Once the line with "PCソフトユーザーサポート (379, 668)" is found, write it out along with each later line exactly, through the end of the entries, skipping every picture.

/---

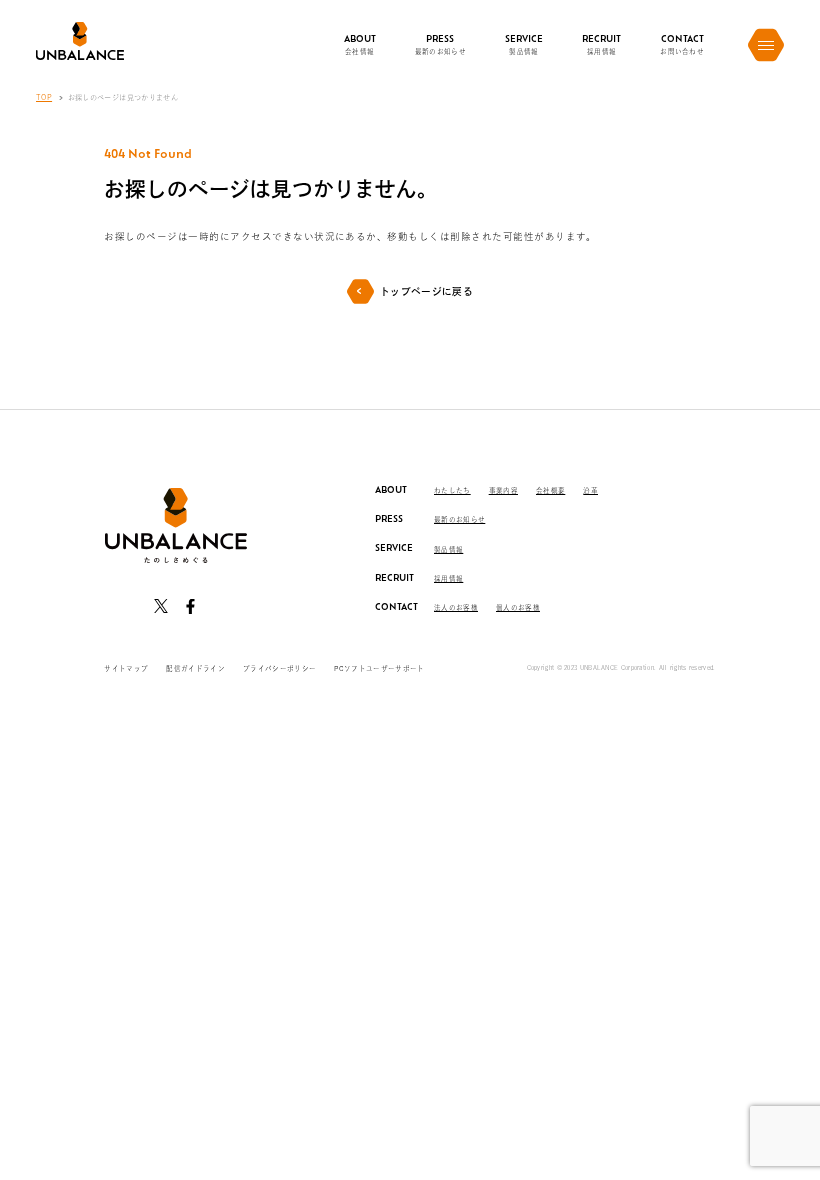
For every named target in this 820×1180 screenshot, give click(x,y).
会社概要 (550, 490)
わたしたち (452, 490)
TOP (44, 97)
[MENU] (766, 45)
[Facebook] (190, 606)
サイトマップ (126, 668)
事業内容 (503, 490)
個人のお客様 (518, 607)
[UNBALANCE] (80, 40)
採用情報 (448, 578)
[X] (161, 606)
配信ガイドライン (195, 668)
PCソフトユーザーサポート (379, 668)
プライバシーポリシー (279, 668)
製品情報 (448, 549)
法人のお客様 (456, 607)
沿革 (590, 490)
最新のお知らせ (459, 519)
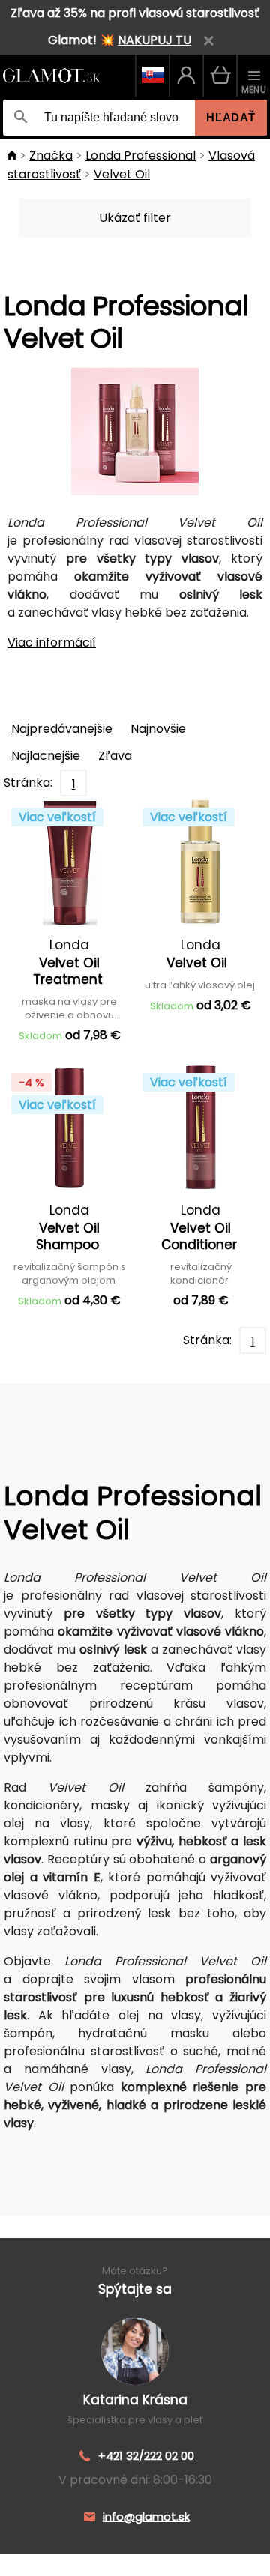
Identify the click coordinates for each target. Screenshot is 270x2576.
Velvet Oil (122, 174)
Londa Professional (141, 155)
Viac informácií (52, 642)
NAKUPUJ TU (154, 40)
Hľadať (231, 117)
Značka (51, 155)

\---

● YOUR SOLUTION:
PCソフトユーザーサポート (379, 668)
プライバシーポリシー (279, 668)
製品情報 (448, 549)
法人のお客様 (456, 607)
沿革 (590, 490)
最新のお知らせ (459, 519)
Identify the click coordinates for each target. Screenshot is 270x2576.
Velvet Oil (122, 174)
Londa Professional (141, 155)
Viac informácií (52, 642)
NAKUPUJ TU (154, 40)
Hľadať (231, 117)
Značka (51, 155)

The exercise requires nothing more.